▶ **Task list**
A. In the college football bowl outlook, shorten the paragraph that begins "Although a season that began with College Football Playoff aspirations" and keep its main facts.
B. Continue the college football bowl outlook from the point where it stops.

══ Extract provided ══

With a mere three weeks remaining in the regular season for NCAA football, the picture of which teams are going to play in a bowl game–and which games they’re headed for–is becoming much clearer. Some teams still have some work to do to reach the necessary six wins–or five, if a team’s players went to class–but their dreams are still very much alive.
In the state of Kentucky, all three FBS-affiliated colleges are either already bowl eligible (Louisville and Kentucky) or can still make it there (Western Kentucky). Here’s a look at where they might be headed to play in the postseason.
Although a season that began with College Football Playoff aspirations hasn’t gone quite as planned, the Cardinals have at least locked themselves into bowl-eligibility with a decisive win against Virginia last week. That gives them two weeks to improve their conference standing, starting with their ACC finale at Syracuse this week–a Cardinal win here would knock the Orange out of bowl contention–and wrapping up next week in Lexington against their archrivals at UK.

═══
══ Collected material ══

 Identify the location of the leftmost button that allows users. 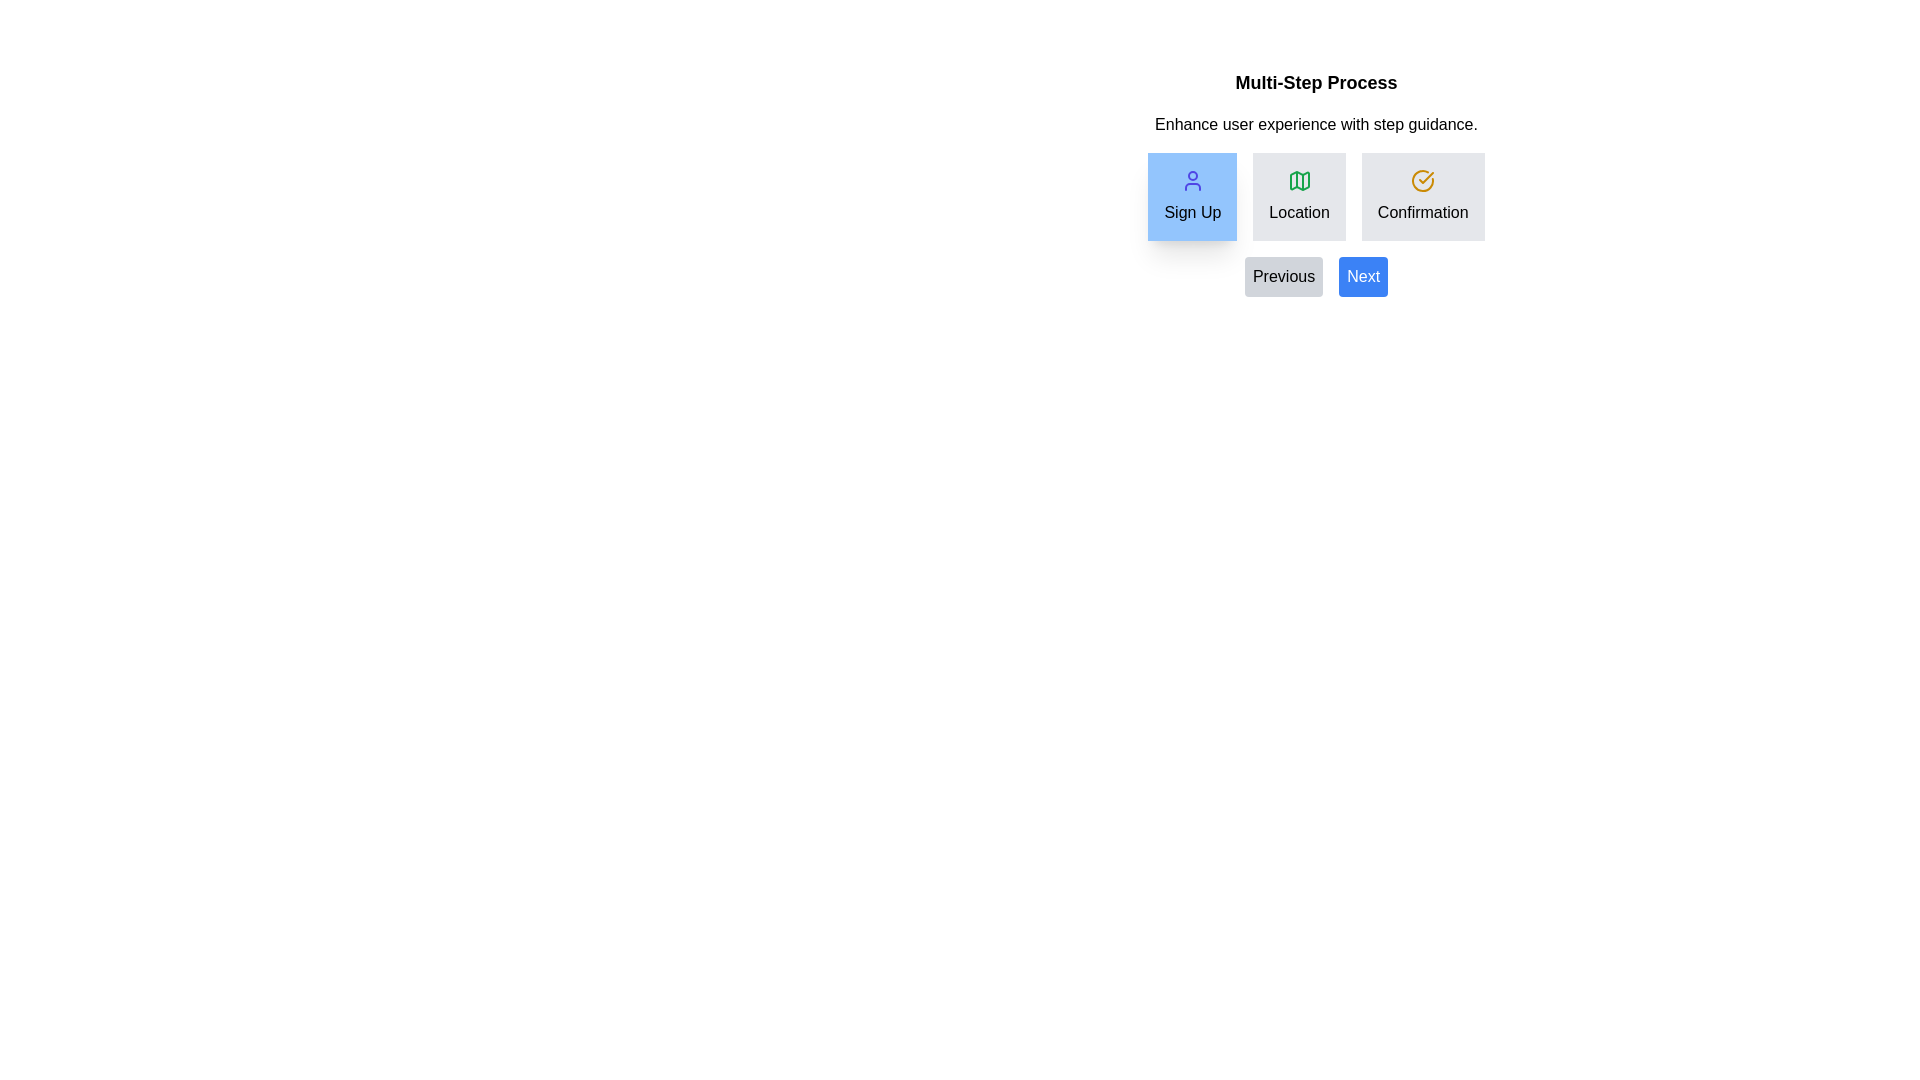
(1284, 277).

═══

▶ **Response list**
A. The Cardinals began the season hoping for the College Football Playoff, and it has not gone as planned. A decisive win over Virginia last week still made them bowl eligible. They have two weeks left to improve their conference standing. This week they close ACC play at Syracuse, where a Cardinal win would knock the Orange out of bowl contention. Next week they finish in Lexington against their archrivals at UK.

B.
Getting caught in the middle of the ACC pack means that Louisville’s bowl location will depend solely on where they finish. The good news is that whoever wins the likely ACC Championship Game matchup between Clemson and Miami will certainly find themselves in the Playoff, with the loser taking the ACC’s guaranteed spot in the Orange Bowl in Miami. That leaves as many as 10 other open bowl spots for a conference that won’t have more than eight other six-win teams, not counting the Tigers and Hurricanes. The bad news is that tiebreaker scenarios don’t help U of L; they’re currently tied with Wake Forest and only a game ahead of Boston College, and they’ve already lost to both of those teams. So it would benefit the Cards greatly to not take their locked-in status for granted, when they should be focused on closing out the year with two more wins.
If Louisville does win out, their recent history in bowls could be a relevant factor in deciding their postseason fate. Rarely do schools get invited to attend the same bowl in consecutive years–which could keep U of L out of this year’s Citrus Bowl in Orlando, and possibly the Music City Bowl in Nashville as well–although the presence of a high-profile star like Cardinals quarterback Lamar Jackson could throw that philosophy right out the window. Given the Cards’ previous history with the Belk Bowl, which could see them square off against a potent SEC foe like Auburn, LSU, or Mississippi State, that’s where a seven or eight-win Louisville team seems headed for. If they sit at six wins, they’ll get dropped down to a less prominent game, depending on the available matchup; if the Indiana Hoosiers become bowl eligible–especially in a strictly B1G/ACC matchup like the Quick Lane Bowl in Detroit–it’s easy to see these two regional rivals getting paired together.
Despite the best efforts of seemingly the entire state of Mississippi, Kentucky football has seven wins and a guaranteed bowl game. But when you’re an SEC school, and as many as 11 teams from your conference could be bowl eligible by the time all is said and done, every win counts.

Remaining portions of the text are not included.